Dagmar blanched and cursed beneath his breath, but Ghost continued, needing to confide, desperate to release what she’d kept secret for so long.

“I watched her—I am called Ghost for my skin and my hair. But I have become one. I have learned how to blend in, to disappear, to be invisible. I waited and I watched. I planned. And then one day, I got my opportunity. But I couldn’t do it. As much as I hated the king for what he’d done, what he’d taken from me. I could not hate the queen, a woman who so obviously loved and cared for my daughter. She held her so gently. She was so patient . . . and kind. And she was able to give her a life . . . that I could never give her.” Ghost raised her eyes to Dagmar and then to the Highest Keeper, pleading for them to understand. “My daughter was a princess. And I was a ghost. I could not take her from the people who loved her so perfectly. There would have been nowhere I could go, no place to take her where I wouldn’t have been hunted down. In this world, in this temple . . . she had a protector.”

“Bayr,” Dagmar whispered.

“Yes. And all of you.”

“That is why you are here. That is why Banruud dreamed of pale wraiths who came to take his child. Today the king . . . has seen his ghost,” Ivo said, sinking back into his chair, his staff clattering to the floor.

“He thought I was dead. He sent men to kill me then. He will send them to kill me again.”

“What have you done?” Ivo moaned, and Ghost’s grief swelled into fury at his condemnation.

“I have watched my daughter grow. I have seen her raised as a Princess of Saylok. She is loved. She is protected. She is safe.” The final words rang false, and Ghost closed her eyes on her fear.

“She isn’t safe, Ghost. You aren’t safe! Banruud saw you, and Alba is about to become Queen of the Northlands,” Dagmar moaned.

“Better Queen of the Northlands than the daughter of a ghost,” she shot back, wounded, and Dagmar touched her hand as though he’d forgotten Ivo observed. But Ivo was already speaking, his voice a weary wail.
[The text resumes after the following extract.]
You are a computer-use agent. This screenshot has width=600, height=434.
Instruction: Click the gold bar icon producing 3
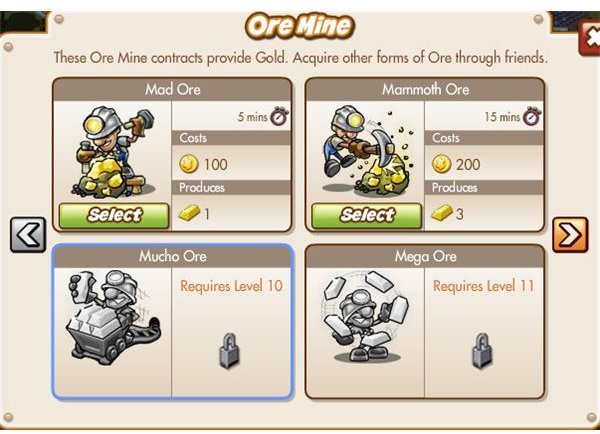pyautogui.click(x=442, y=213)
“We made Banruud king. We made him king. And the curse upon the clans continues. We have failed the people. Bayr was our salvation. And I knew it. I did not listen to the gods. Now it is too late.”

“You m-made Banruud king,” Ghost stammered. “You gave him his power. Can you not . . . take it away?”

“How?” Ivo asked, raising his clawed hands to the heavens. “We are a temple of aging keepers and hunted women. We have no power to remove Banruud. Should we seek to remove him by the sword? We have lost the faith of the people and the support of the chieftains. You heard the crowd today. The keepers have failed them. The Northmen are at our door, the king conspires to sell our daughters, and the temple—even Saylok—hangs in the balance.”